[Dataset entries]
# # # #
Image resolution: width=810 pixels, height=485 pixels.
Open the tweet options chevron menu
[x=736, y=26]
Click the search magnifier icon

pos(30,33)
# # # #
#### Task objective
Please output each entry above exactly, leaving nothing out.

#### Task output
Image resolution: width=810 pixels, height=485 pixels.
Open the tweet options chevron menu
[x=736, y=26]
Click the search magnifier icon

pos(30,33)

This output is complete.